2. Saudah binti Zum’ah

Rasulullah Shallahu Alaihi wa Sallam menikahinya pada bulan Syawwal tahun kesepuluh dari nubuwah, tepatnya beberapa hari setelah Khadijah meninggal dunia. Sebelumnya Saudah menjadi istri anak pamannya yang bernama As-Sakran bin Amr, yang kemudian meninggal dunia.

3. Aisyah binti Abu Bakar Ash-Shiddiq

Rasulullah Shallahu Alaihi wa Sallam menikahinya pada bulan Syawwal tahun kesebelas dari nubuwah, selang satu tahun setelah menikahi Saudah atau dua tahun lima bulan sebelum hijrah. Beliau menikahinya saat dia masih berumur enam tahun, lalu hidup bersama beliau pada bulan Syawwal, tujuh bulan setelah hijrah di Madinah, yang saat itu umurnya Sembilan tahun. Aisyah adalah seorang gadis dan beliau tidak menikahi gadis kecuali Aisyah. Dia termasuk orang yang amat dicintai Rasulullah Shallahu Alaihi wa Sallam dan merupakan wanita yang paling banyak ilmunya di tengah umat.

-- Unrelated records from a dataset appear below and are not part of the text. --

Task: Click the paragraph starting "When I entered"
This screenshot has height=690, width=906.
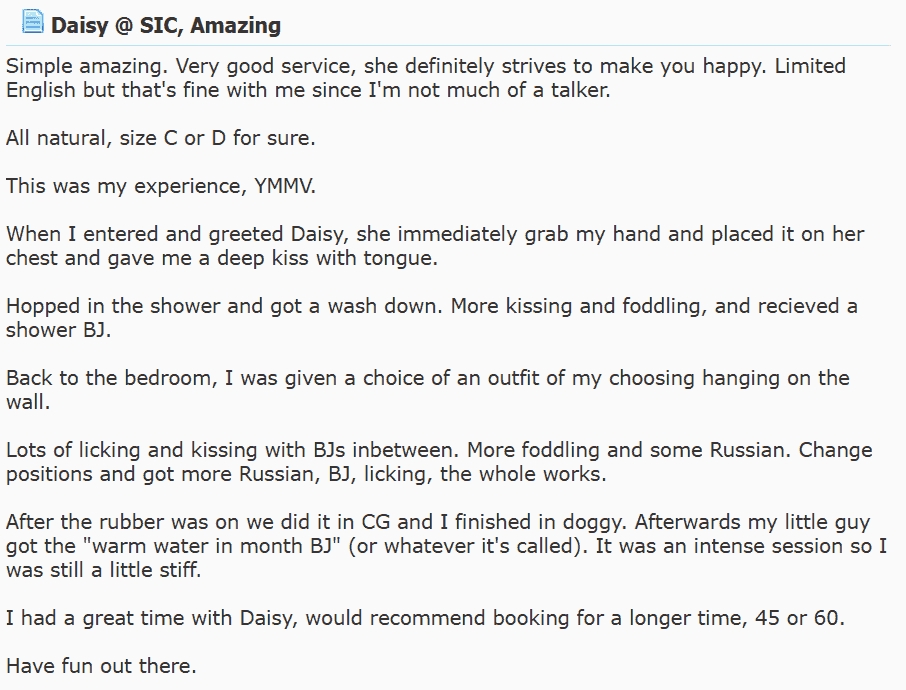Action: [435, 246]
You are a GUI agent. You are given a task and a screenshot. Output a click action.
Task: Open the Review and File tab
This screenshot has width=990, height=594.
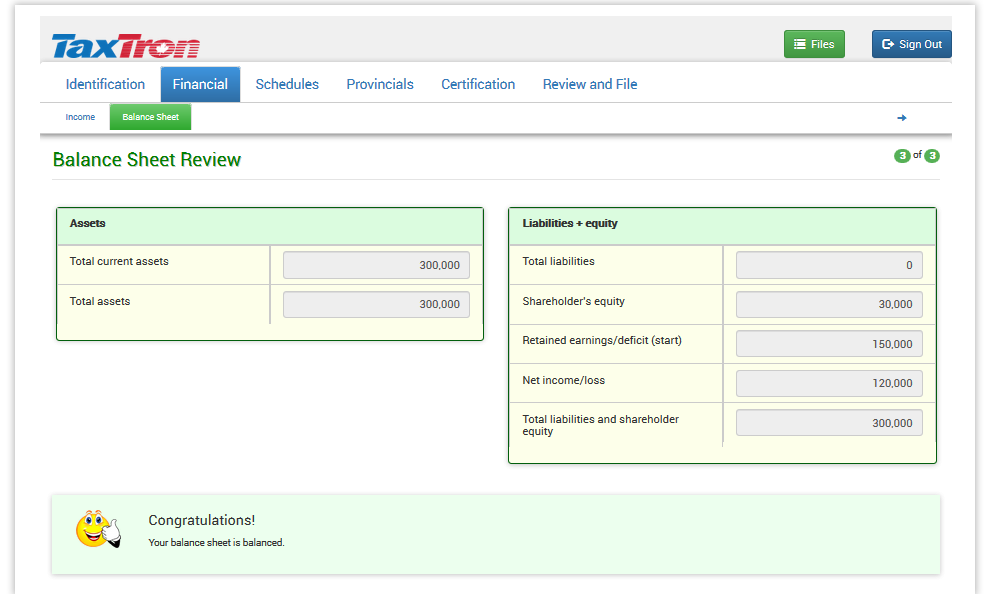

4. Hafshah binti Umar bin Al-Khathab

Dia ditinggal mati suaminya, Khunais bin Hudzafah As-Sahmy pada waktu antara peranga Badr dan Uhud, lalu dinikahi Rasulullah Shallahu Alaihi wa Sallam pada tahun 3 H.

5. Zainab binti Khuzaimah

Dia berasal dari Bani Hilal bin Amir bin Sha’sha’ah, yang dijuluki Ummul-Masakin (ibunda orang-orang miskin), karena kasih sayang dan kemurahan hatinya terhadap mereka. Sebelum itu ia adalah istri Abdullah bin Jahsy, yang mati syahid pada perang Uhud, lalu dinikahi Rasulullah Shallahu Alaihi wa Sallam pada tahun 4 H. namun dia meninggal dua atau tiga bulan setelah pernikahan ini.

6. Ummu Salamah Hindun binti Abu Umayyah

Sebelumnya dia adalah istri Abu Salamah yang meninggal dunia pada bulan Jumadats-Tsaniyah tahun 4 H, lalu dinikahi Rasulullah Shallahu Alaihi wa Sallam pada bulan syawwal pada tahun yang sama.

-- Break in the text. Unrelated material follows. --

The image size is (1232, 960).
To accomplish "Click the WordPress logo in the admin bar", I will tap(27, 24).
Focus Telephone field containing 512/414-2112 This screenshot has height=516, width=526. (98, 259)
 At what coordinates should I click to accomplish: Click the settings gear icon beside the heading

7. Zainab binti Jahsy bin Rayyab

Dia berasal dari Bani Asad bin Khuzaimah dan putri bibi Rasulullah Shallahu Alaihi wa Sallam sendiri. Sebelumnya dia adalah istri Zaid bin Haritsah, yang dianggap sebagai putra beliau sendiri. Zaid menceraikannya, lalu Allah menurunkan ayat Al-Qur’an yang tertuju langsung kepada beliau,

“Maka tatkala Zaid telah mengakhiri keperluan terhadap istrinya (menceraikannya), Kami kawinkan kamu dengan dia.” (Al-Ahzab: 37).

Ada juga beberapa ayat dari Al-Ahzab lainnya yang menjelaskan masalah anak angkat, yang akan kami sampaikan setelah ini. Beliau menikahinya pada bulan Sya’ban 6 H.

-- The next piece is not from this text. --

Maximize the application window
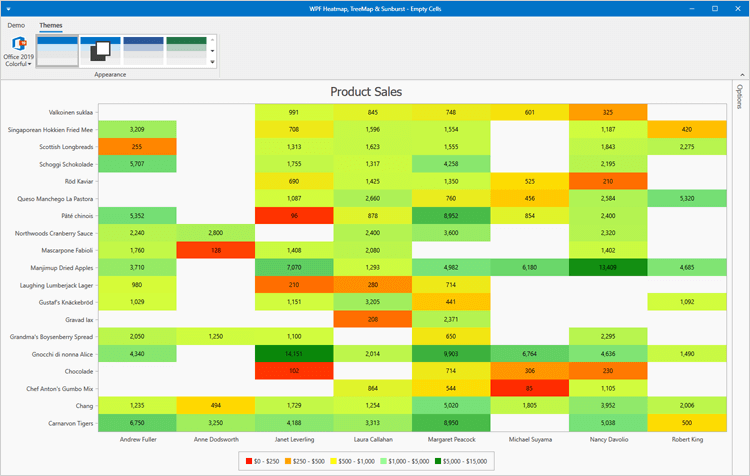Viewport: 750px width, 476px height. click(x=716, y=9)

8. Juwairiyah binti Al-Harits

Bapaknya adalah pemimpin Bani Al-Musthaliq dari Khuza’ah. Tadinya Juwairiyah ada diantara para tawanan Bani Al-Musthaliq, yang kemudian menjadi bagian Tsabit bin Qais bin Syammas. Lalu Rasulullah Shallahu Alaihi wa Sallam menebus dirinya dan menikahinya pada bulan Sya’ban 6 H.

9. Ummu Habibah Ramlah binti Abu Sufyan

Sebelumnya dia istri Ubaidillah bin Jahsy. Bersama suaminya dia hijrah ke Habasyah. Namun di sana Ubaidillah murtad dan masuk agama Nasrani dan juga meninggal di sana. Sekalipun suaminya murtad, Ummu Habibah tetap teguh dalam Islam. Tatkala Rasulullah Shallahu Alaihi wa Sallam mengutus Amr bin Umayyah Adh-Dhamry untuk menyerahkan surat beliau kepada Raja NAjasyi pada bulan Muharram 7 H, beliau juga menyampaikan lamaran kepadanya.

10. Shafiyah binti Huyai bin Akhthab

Dia berasal dari Bani Israel, yang sebelumnya dia termasuk salah seorang dari para tawanan Khaibar. Lalu Rasulullah Shallahu Alaihi wa Sallam memilihnya untuk diri beliau sendiri, membebaskannya dan menikahinya setelah penaklukan Khaibar pada tahun 7 H.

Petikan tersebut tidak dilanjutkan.